WORK TO COMPLETE
Do the following statements agree with the Richard Hittleman article below? Answer yes or no for each, and quote the words from the article that decide it. (a) Hittleman was born in New York in 1927. (b) He was most active in the 1950s. (c) In New York, Yoga for Health was shown for more than four and a half years without interruption.

EXTRACT
==============================

Richard Hittleman (7 March 1927 – 14 October 1991) was an American Yoga teacher and author who taught Hatha and Raja Yoga through one of the first Yoga television series, Yoga for Health.

Early life

Richard Lowell Hittleman was born at New York on 7 March 1927, the son of Hittleman and Fillet. Hittleman was a pupil of the Indian spiritual master Ramana Maharshi, along with Paul Brunton, in the late 1940s. He also had an interest in Zen Buddhism, and Buddhism generally. He is said to have been working with his daughter on a re-interpretation of the Tibetan Book of the Dead at the time of his death. His chief teaching was that ultimately all is only divine self (the Hindu atman) and that this was present in all people, to be realized through meditation and other yoga techniques. Hittleman wrote: "'Self' is another word for 'God'. This is the God who is the Absolute, immutable, without qualities, pure Awareness, without beginning or end."

Career in yoga 

Richard Hittleman specialized in introducing Yoga in an easy-to-follow fashion to those who were new to the subject. Through his books, lectures, recordings and TV programs, he brought Yoga to more people than any other person alive at the time. He was most active in the 1960s and 1970s. It has been said that Richard Hittleman introduced Yoga to literally millions of people via the medium of television. His method was to start with the most elementary Hatha Yoga postures and gradually bring the student into more advanced physical asanas and the more profound Yoga philosophy of Advaita Vedanta. So popular did his Yoga For Health TV programmes become that "... the programs were repeated again and again - indeed, in New York 'Yoga for Health' was screened for more than four-and-a-half years without a break".

==============================

DATA EXCERPTS
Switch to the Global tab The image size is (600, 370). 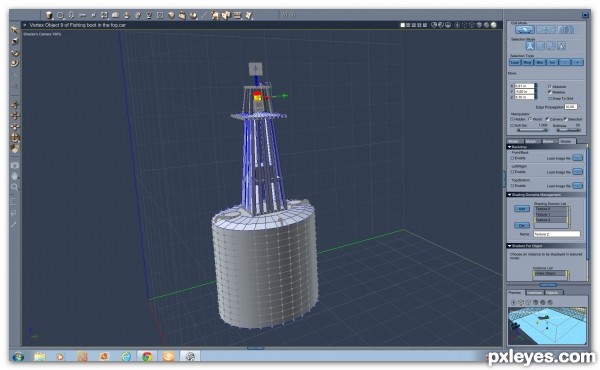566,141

==============================

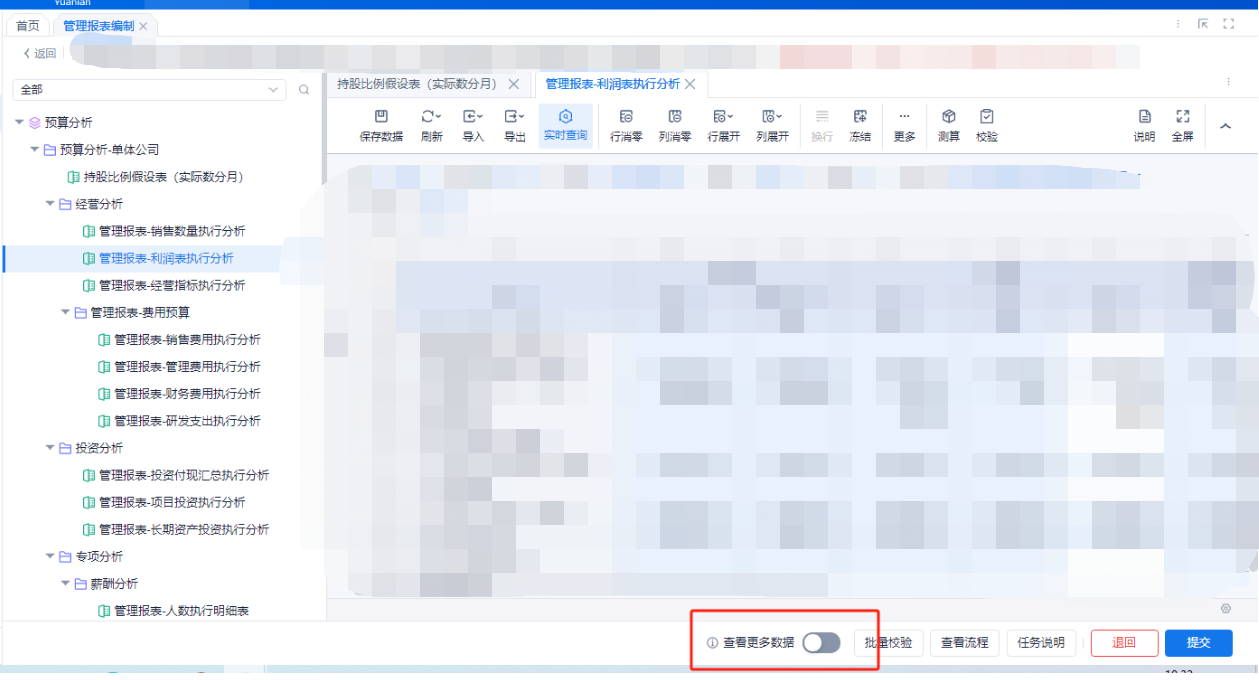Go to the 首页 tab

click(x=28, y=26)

==============================

RIGHT ANSWER
(a) Yes: "born at New York on 7 March 1927"
(b) No: "He was most active in the 1960s and 1970s."
(c) Yes: "in New York 'Yoga for Health' was screened for more than four-and-a-half years without a break"